Intéressant?  La pitié passe mieux comme message que la joie.

Ce drame qu'on cherche à montrer, à sensibiliser pour le bien de nous-mêmes et nos enfants, a des répercussions.

Il se répercute sur des parents en démarches, ou qui viennent tout juste d'apprendre le diagnostic, à qui on montre que c'est sombre, difficile. On leur dit "regardez le malheur qui vous attend". Parce que oui c'est le message que ces gens vont enregistrer dans une des périodes les plus difficiles de leur vie. Parce que l'espoir, ils la cherchent, et on leur vole.

Il se répercute sur les enfants, les adultes handicapés, qui voient ces cris, un peu non comme une démonstration du poids qu'ils sont pour la société. L'enfant qui voit pleurer sa mère parce qu'il ne réussit pas aussi bien que les autres. L'adulte qui entend ses parents dire à quel point la vie avec leur enfant a été difficile et qu'ils ont de la peine pour leur enfant.

Même le "bien grandir" (revue québécoise) semble avoir entendu ma pensée... alors que dans leur récent numéro on parle de la confiance en soi. On explique, ce que je vous dis plus haut, que la confiance qu'on a en nous-même affecte notre enfant et ce qu'il deviendra.  Les enfants ressentent le stress, les émotions et ce même si on veut les cacher du mieux qu'on peut.  Les enfants supportent alors un poids plus lourd et ça affecte aussi leur comportement et leur développement.

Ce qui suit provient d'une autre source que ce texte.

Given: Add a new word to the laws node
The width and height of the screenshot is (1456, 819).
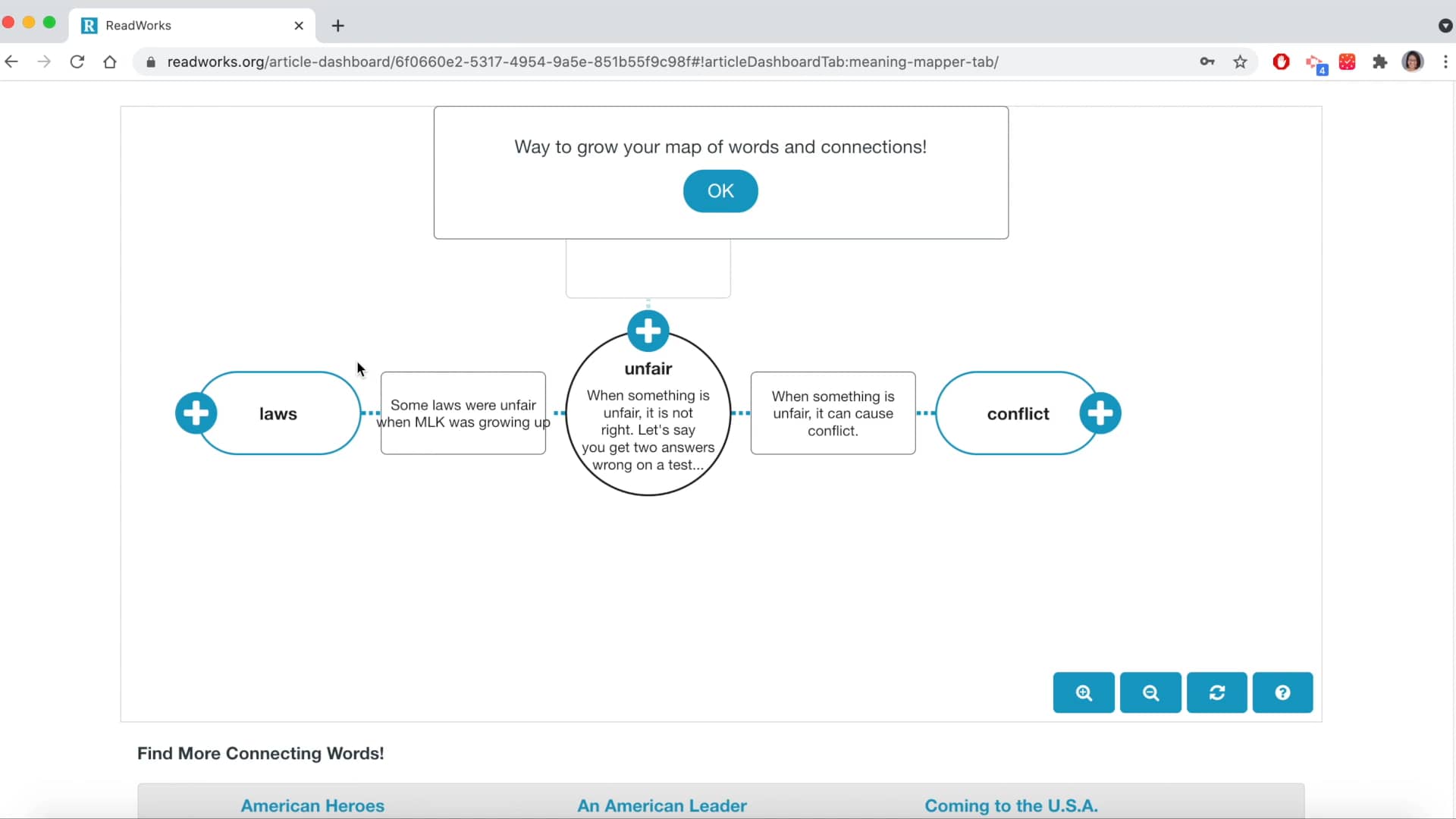Looking at the screenshot, I should (x=196, y=413).
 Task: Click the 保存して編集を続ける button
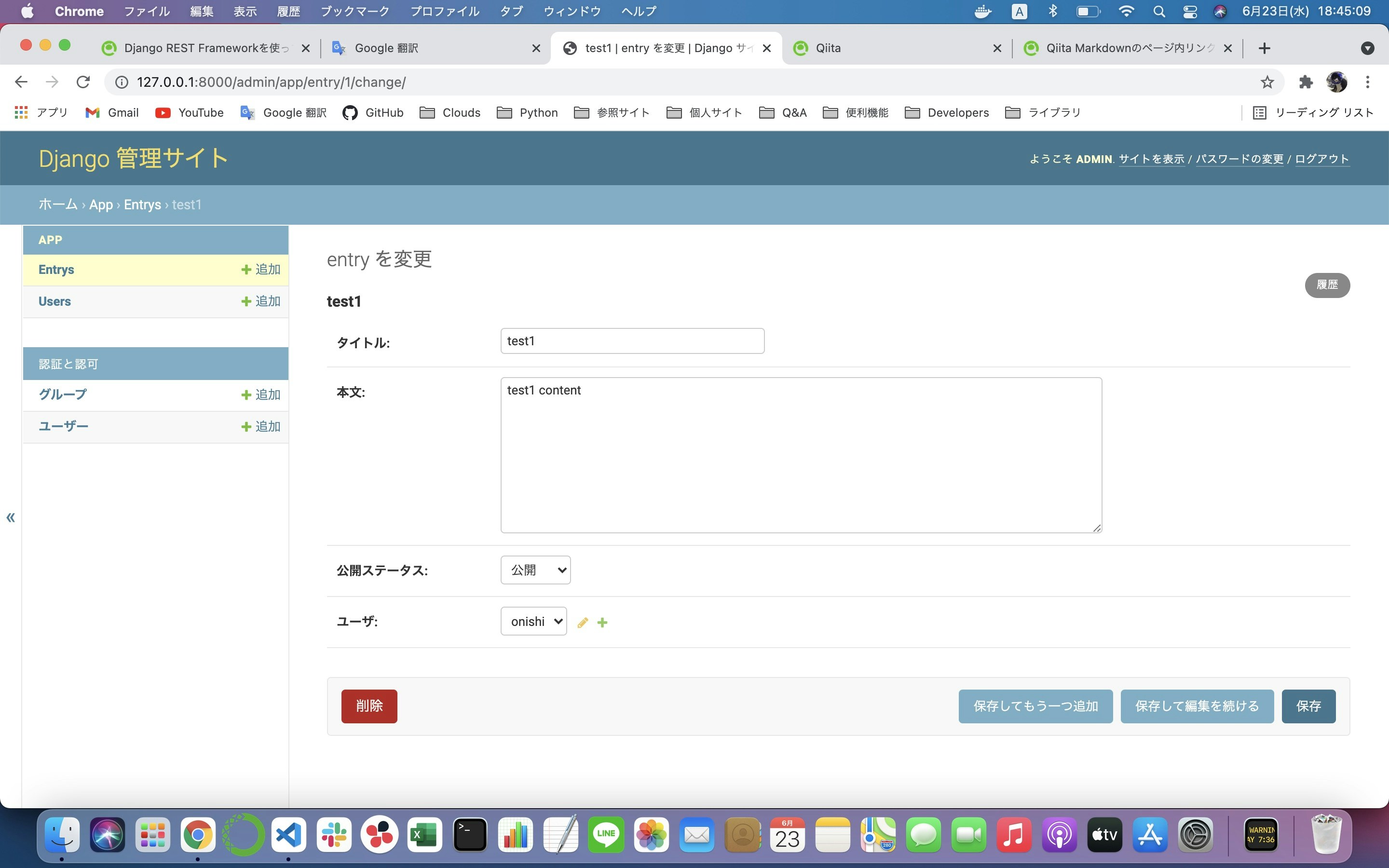(x=1197, y=706)
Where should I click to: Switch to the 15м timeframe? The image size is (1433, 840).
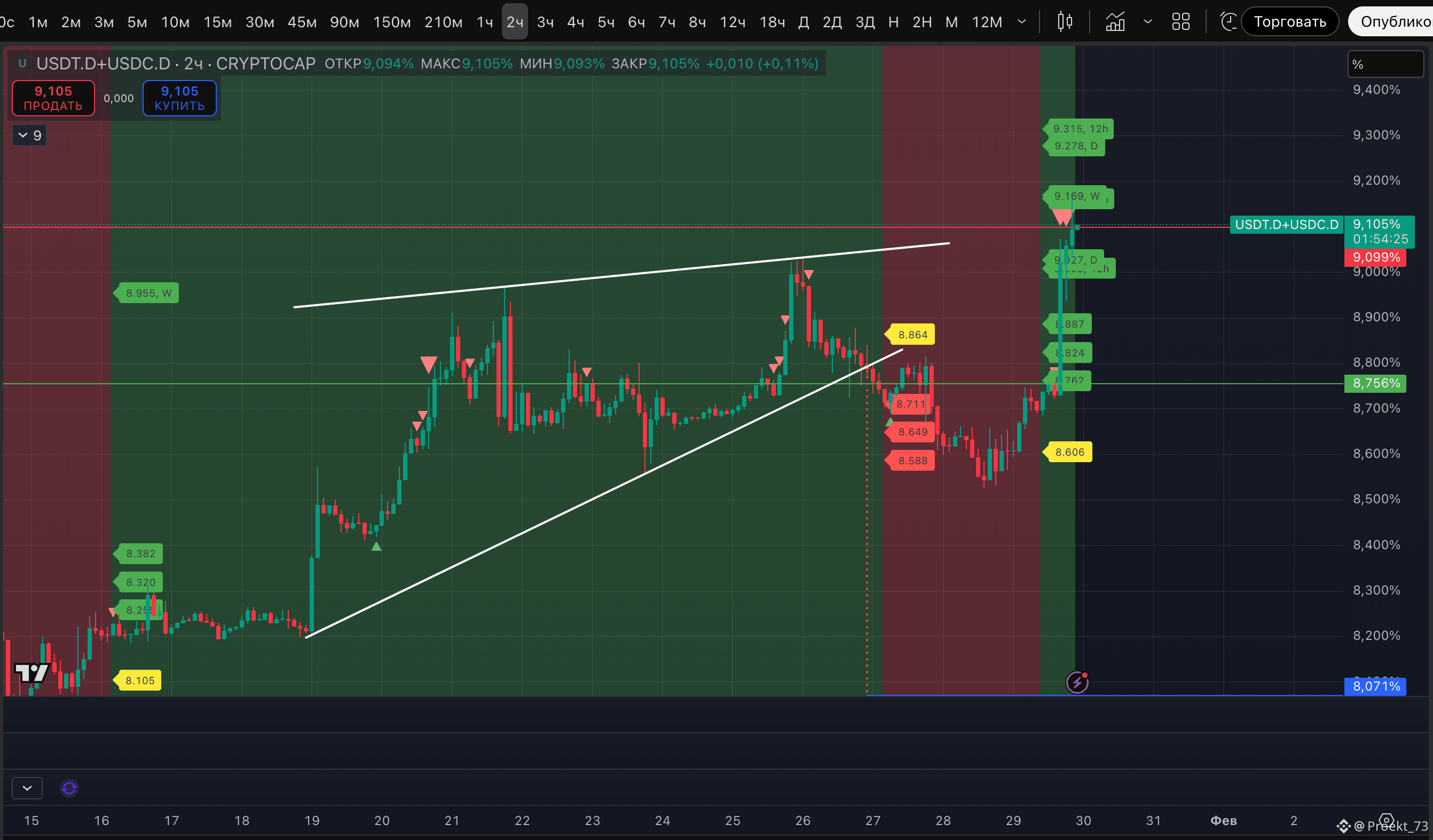[x=217, y=22]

L'enfant qui ne se croit pas bon à l'école peut avoir ressenti une pression, avoir vu la peine dans les yeux d'un parent qui tentera de retenir ses larmes.

C'est dur à entendre, comme l'éditeur du bien grandir écrit : "encore un message d'expert pour nous faire sentir coupables".

Oui je sais que mon message n'est pas nécessairement celui que les parents veulent entendre, mais on se doit de le dire pour le respect de nos enfants qui deviendront adultes.


Je discutais de ce problème avec mon conjoint.

Sensibilise par le positif = banaliser la situation.

Sensibilise par le négatif = affecter nos enfants directement, affecter les parents qui ont besoin de voir une lueur d'espoir.

Nous n'avons pu que convenir que c'était une situation "lose, lose", perdue d'avance. On est perdant d'un coté comme de l'autre.

Alors je me pose sincérement la question, où est le juste-milieu? La même question que cette personne a OSÉ poser et qui a tourné un peu au vinaigre.